Abstract

Several drawbacks have emerged on the welfare status of shellfishes grown intensively in natural estuaries, such as density-dependent competition, overexploitation, low growth, and harmful algae blooming episodes (HAB), which anticipate profound socioeconomic consequences. The improvement of body size would hitchhike other growth surrogates and is a natural solution to increase productivity and circumvent HAB by shortening the production cycle. Such improvement in aquaculture depends on the existence of genotypic variation in quantitative traits. Namely, heritability plays a predictive role in the study of metric characters because it measures the resemblance between the phenotypic value and the breeding value.

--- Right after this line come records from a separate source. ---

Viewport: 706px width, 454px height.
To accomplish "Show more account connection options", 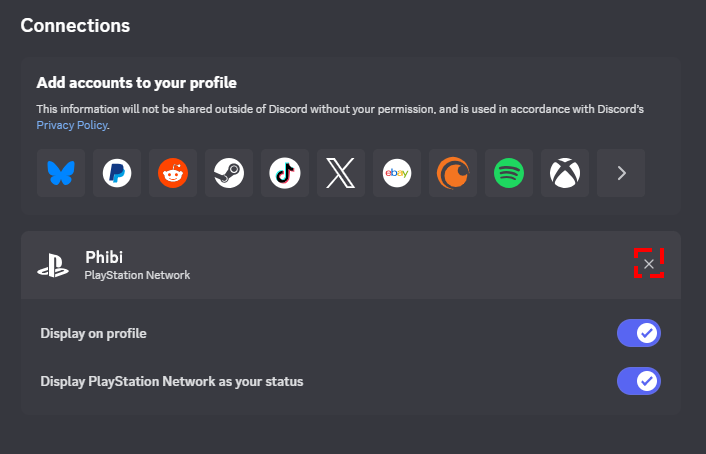I will click(x=621, y=174).
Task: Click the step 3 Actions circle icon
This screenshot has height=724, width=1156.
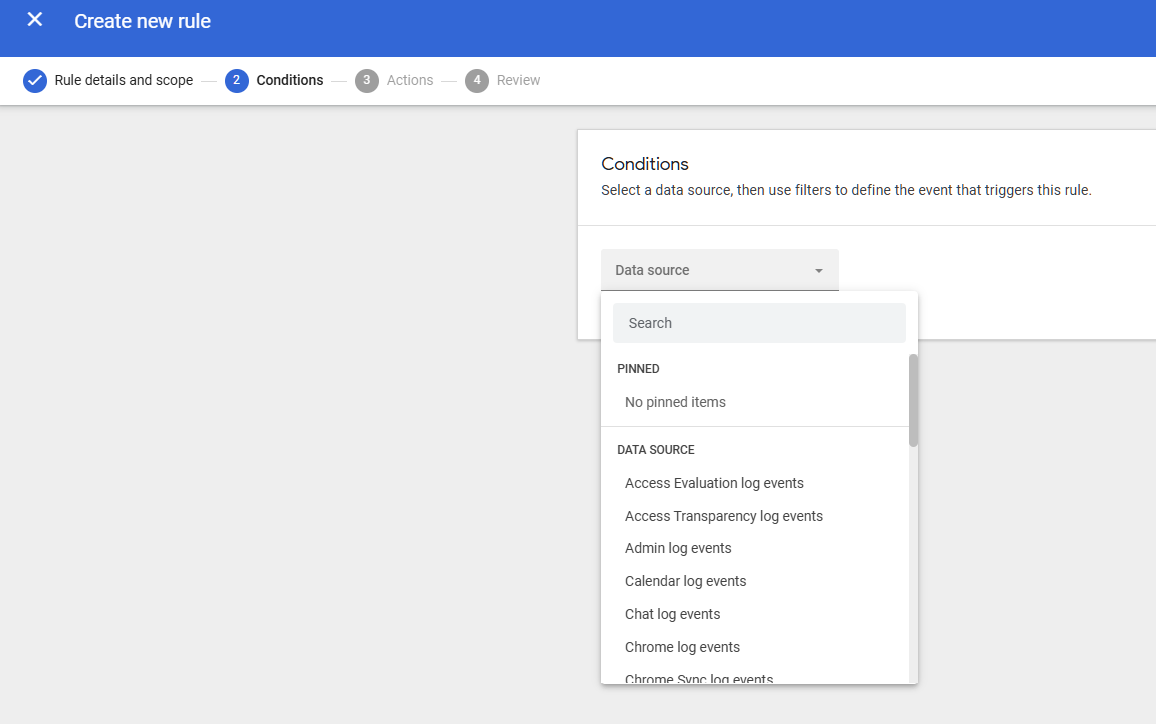Action: 366,80
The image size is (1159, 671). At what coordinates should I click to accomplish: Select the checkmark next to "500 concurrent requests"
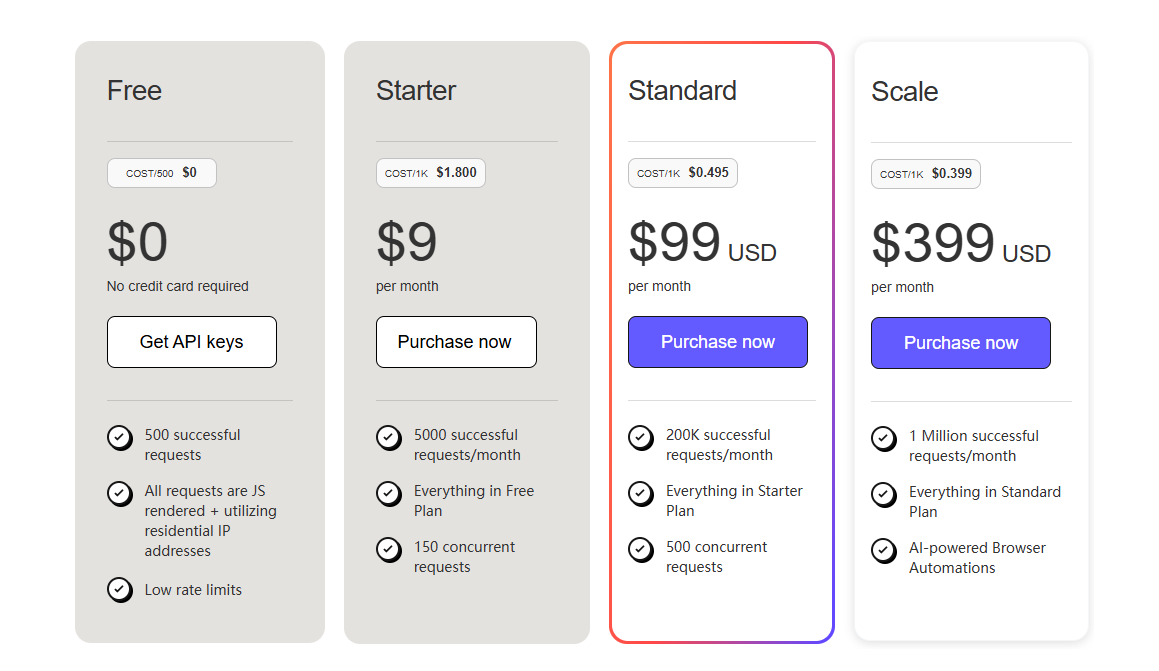640,550
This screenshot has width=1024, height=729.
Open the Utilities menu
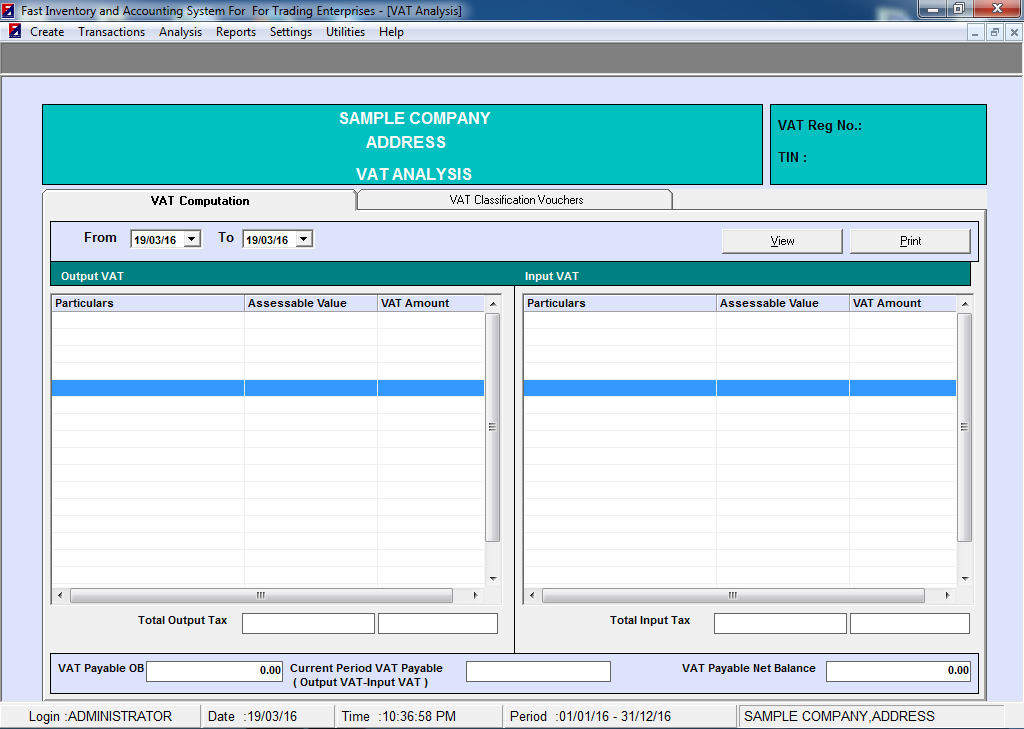(x=345, y=32)
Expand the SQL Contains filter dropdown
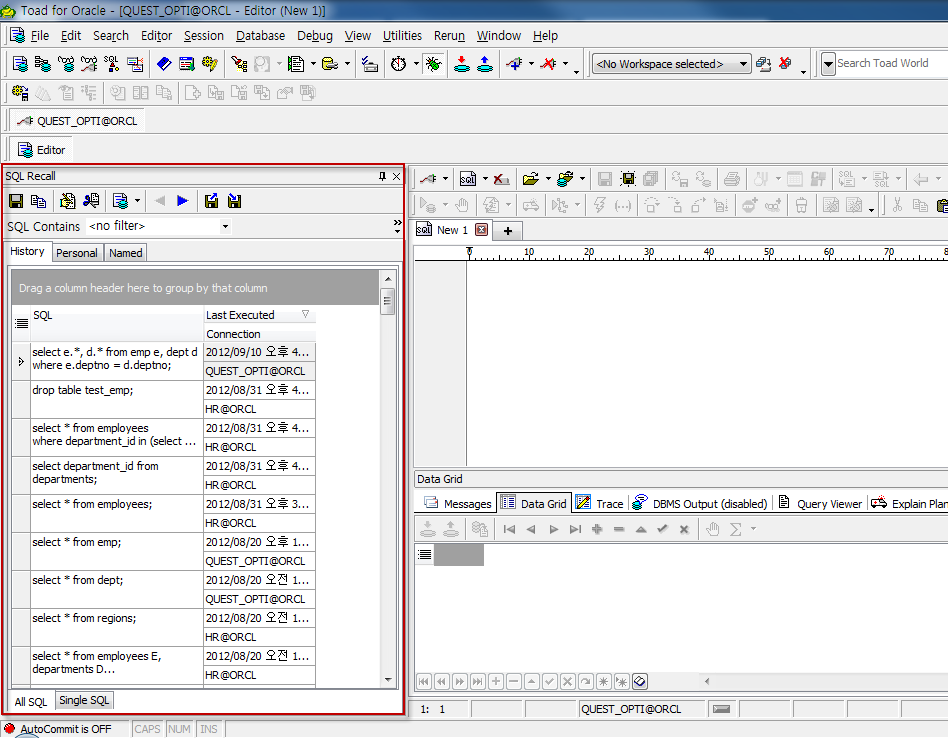 coord(225,227)
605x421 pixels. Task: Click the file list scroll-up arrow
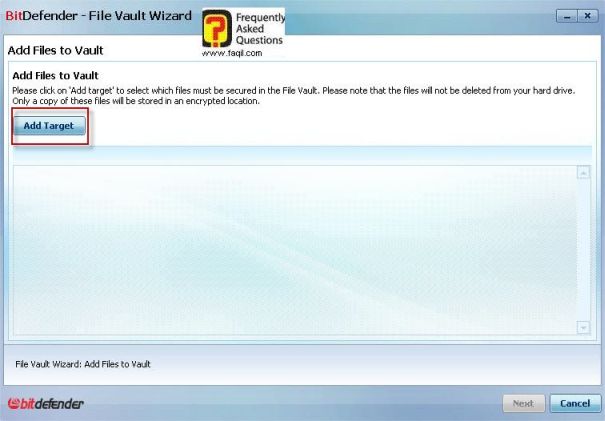583,172
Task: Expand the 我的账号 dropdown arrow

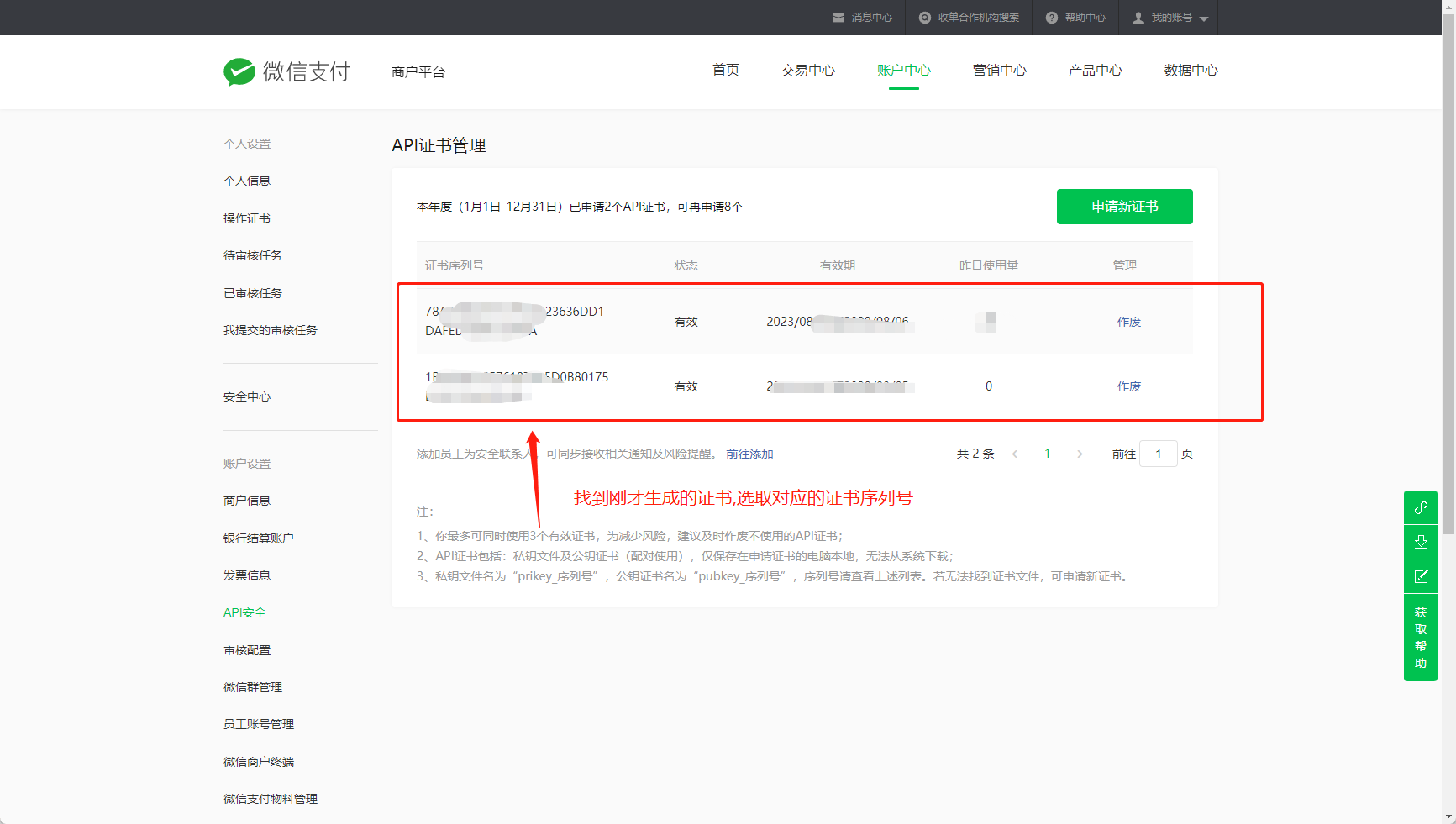Action: point(1204,18)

The aim of this study was to estimate variance components and interaction phenomena on shell length of the quasi-sessile marine invertebrate M. galloprovincialis grown in a Hatchery Environment Nucleus (HEN) and replicated in a Production Environment (PDE). A large amount of additive variation for shell length exists in M. galloprovincialis which broad-sense heritability after the animal model was higher in the richer production environment (h¯2AM_PDE = 0.643 ± 0.066) than in the hatchery environment (h¯2AM_HEN = 0.606 ± 0.127). The stability of the phenotypic variation (Vp) observed in HEN, suggests the increasing weight of the non-additive genetic variance which makes h2 increase with age. The reaction norm showed a reduced phenotypic variance in PDE as a byproduct of a change in scale as well as in ranking due to the presence of Genetic by Environment Interaction (GEI). Therefore, quantitative parameters recorded in the farm (HEN) should not be employed to extrapolate potential growth in the production field (PDE). Provided that selection accuracy depends on both, Family by Environment Interaction (FEI) and GEI, evaluation in the breeding nucleus entailed a global 5.35% gain overestimation (∆G= + 3.74 mm in shell length) on the expected phenotypic gain in PDE of the directional L lines constructed. Correction for accuracy and genetic correlation indicates that a selective breeding program for directional selection could yield a 9% (6 mm in shell length) gain in the first generation at PDE what could allow to attain a significant production cycle shortening in few generations of selection.